If you want to evaluate how outwardly-focused you are, try this simple exercise for yourself and then perhaps with your congregation. FOR THE SAKE OF THIS PRACTICE, TRY TO DO THE EXERCISES STEP-BY-STEP BEFORE PROCEEDING TO THE NEXT STEP.  If you take your church members through this exercise, simply have them complete step 1 before proceeding to step 2. 

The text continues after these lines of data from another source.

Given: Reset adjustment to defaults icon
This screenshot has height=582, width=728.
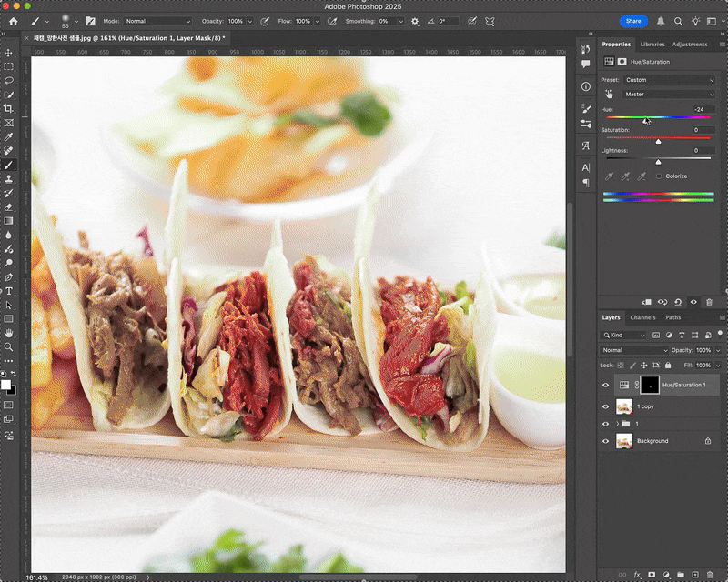Looking at the screenshot, I should [x=678, y=302].
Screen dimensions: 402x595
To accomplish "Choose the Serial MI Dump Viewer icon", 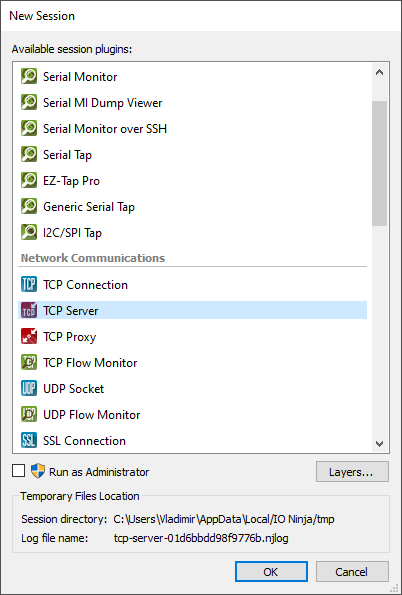I will (29, 102).
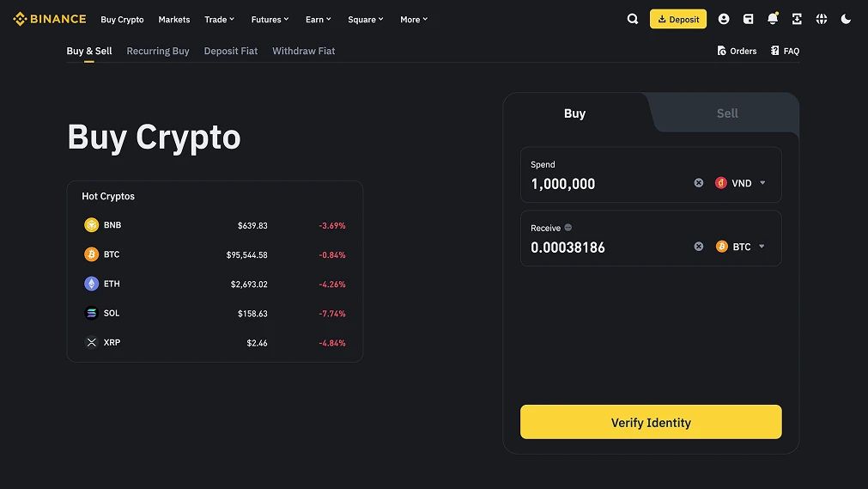The width and height of the screenshot is (868, 489).
Task: Open the search magnifier icon
Action: click(x=632, y=19)
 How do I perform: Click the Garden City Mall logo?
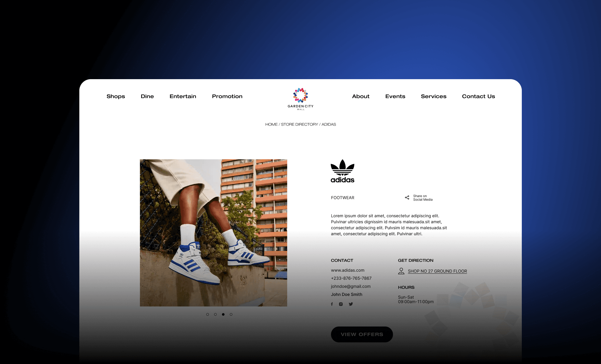point(301,99)
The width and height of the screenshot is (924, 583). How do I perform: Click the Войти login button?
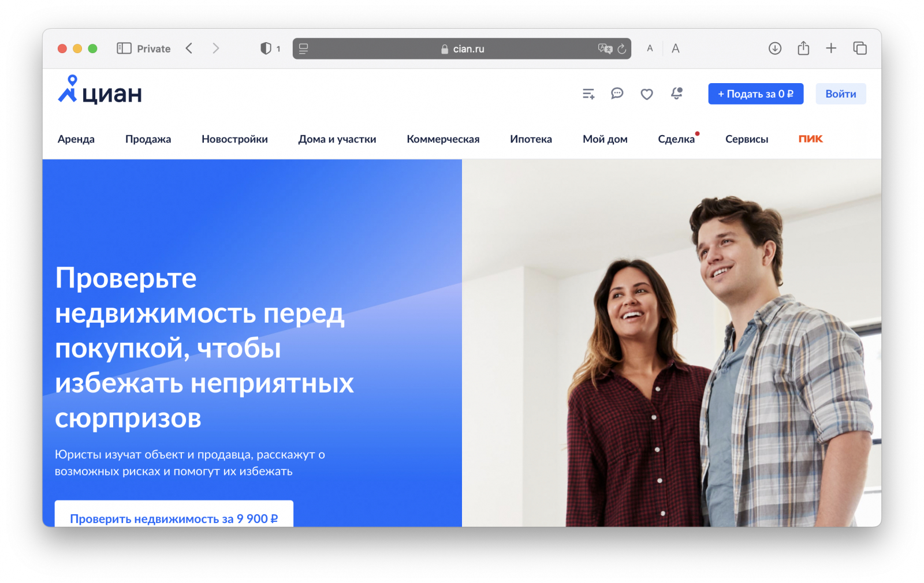[x=840, y=94]
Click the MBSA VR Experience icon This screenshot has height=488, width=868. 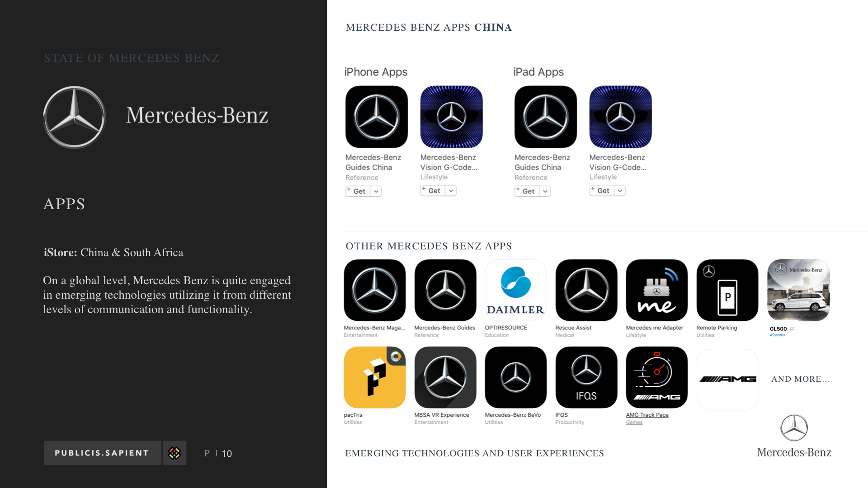(x=445, y=377)
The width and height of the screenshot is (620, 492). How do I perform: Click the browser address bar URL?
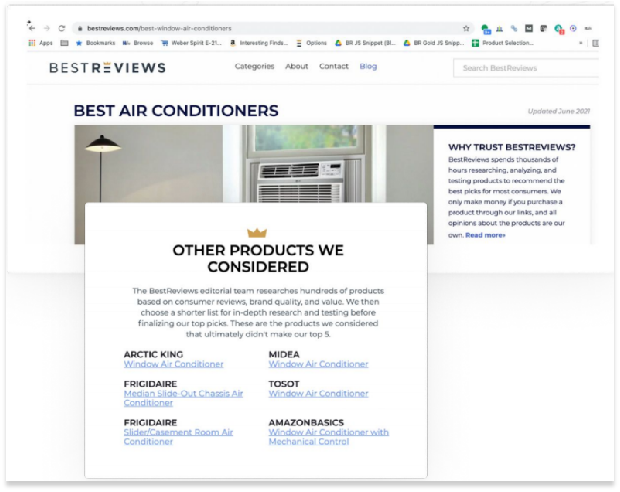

Step 1. Take a sheet of paper or type on your phone, and list the names of 10 believers with whom you are close enough you could share a prayer concern with them today. Take the time now to list these names, and thank God for each of them. 

1.

2. 

3.

4.

5.

6.

7.

8.

9.

10.

Step 2. On that same sheet of paper or your phone, now list the names of 10 non-believers (as far as you know) with whom you are close enough you could share the gospel with them today: 

1.

2. 

3.

4.

5.

6.

7.

8.

9.

10.

What do you learn from this exercise? In most cases, here’s the result: many believers can’t list 10 non-believers with whom they have a strong relationship (with the exception of believers whose family members are not yet saved). Here’s my conclusion, in fact: the longer a person is a believer, and the higher a person goes up the leadership ladder of a church, the less likely it is he/she will know well 10 non-believers. 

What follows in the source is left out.